Mas ainda assim – anos depois que começaram a surgir evidências de que o fabricante de produtos químicos estava envolvido em um acobertamento sobre os perigos dos chamados “químicos eternos/forever chemicals” – Bucky Bailey, agora com 42 anos, se perguntou se as doenças que ele e tantas outras pessoas sofreram, não poderiam ter sido apenas um erro catastrófico, mas não malicioso. Então ele começou a revisar décadas de arquivos confidenciais da própria DuPont, que se tornaram públicos por meio de uma série de processos judiciais nos últimos 20 anos.
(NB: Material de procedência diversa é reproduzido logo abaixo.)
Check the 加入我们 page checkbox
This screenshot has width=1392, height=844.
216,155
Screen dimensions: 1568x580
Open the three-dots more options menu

“Esse foi o ponto decisivo para mim”, disse Bailey em entrevista na quinta-feira. “Eu sempre fiquei tipo, ‘Bem, talvez eles simplesmente não soubessem. Talvez eles realmente estivessem apenas dizendo: ‘Isso foi apenas uma anomalia.' E ao ver esses documentos, constata-se que onde eles estavam falando sobre isso, mostra que eles sabiam disso e escolheram ignorá-lo completamente…”

A voz de Bailey sumiu.

“Eles definitivamente pegaram a mesma carona da indústria do tabaco, onde tudo continua a se mostrar ser sobre dinheiro”, disse ele.

Um estudo recente revisado por pares descobriu que a comparação de Bailey é apropriada. Um grupo de pesquisadores da Universidade da Califórnia, em San Francisco, realizou uma análise detalhada de centenas de páginas de documentos anteriormente secretos da DuPont e da 3M que delineavam os esforços das empresas para ocultarem os riscos associados ao grupo de produtos químicos sintéticos comumente conhecidos pela sigla PFAS que significa substâncias per e polifluoroalquil (nt.: também facilmente denominadas de ‘perfluoradas').

Os produtos químicos PFAS são tão potentes e tão resistentes à decomposição que comumente são denominados “químicos eternos/forever chemicals”. Desde a sua criação na década de 1940, eles se tornaram tão difundidos que agora se acredita que estejam na corrente sanguínea de praticamente todos no planeta.

A exposição a produtos químicos permanentes, dizem os pesquisadores, pode aumentar o risco de câncer e uma série de outros problemas de saúde. Acredita-se que as substâncias, que costumavam ser usadas na fabricação de panelas antiaderentes, espuma de combate a incêndio e produtos resistentes à água, também estejam presentes na maioria das hidrovias do mundo.

Os arquivos relativos ao PFAS da DuPont e da 3M – os dois maiores fabricantes desses ‘químicos eternos' – contêm memorandos internos, correspondência externa, resultados de estudos científicos ocultos e mais, que se estendem ao longo de meio século, e vieram a público, pela primeira vez, há mais de 20 anos.

Foi quando o advogado ambiental Robert Bilott garantiu ter os documentos por meio de uma ordem judicial e compartilhou suas descobertas com a Agência de Proteção Ambiental/EPA em uma carta de 19 páginas que descrevia as substâncias como uma ameaça iminente à .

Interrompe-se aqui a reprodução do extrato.